THE EXERCISE —
Rewrite the listing below with "page" changed to "screen" and everything else left as it is. Leave the pictures out.

-- -- --

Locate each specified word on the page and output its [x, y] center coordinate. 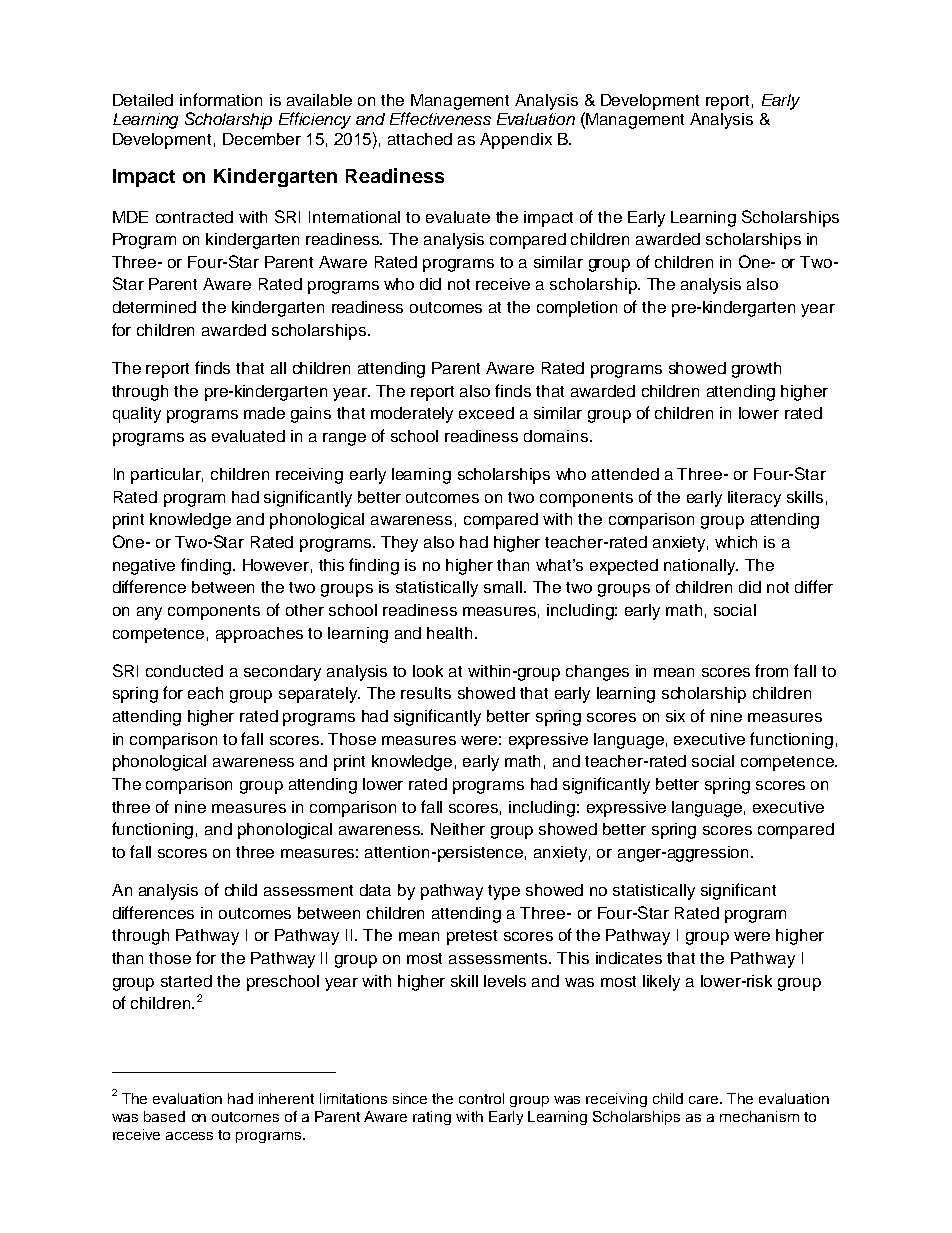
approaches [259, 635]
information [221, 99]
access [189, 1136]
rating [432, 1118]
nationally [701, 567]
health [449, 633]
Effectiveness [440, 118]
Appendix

-- -- --

EXERCISE RESULT —
Locate each specified word on the screen and output its [x, y] center coordinate. 
approaches [259, 635]
information [221, 99]
access [189, 1136]
rating [432, 1118]
nationally [701, 567]
health [449, 633]
Effectiveness [440, 118]
Appendix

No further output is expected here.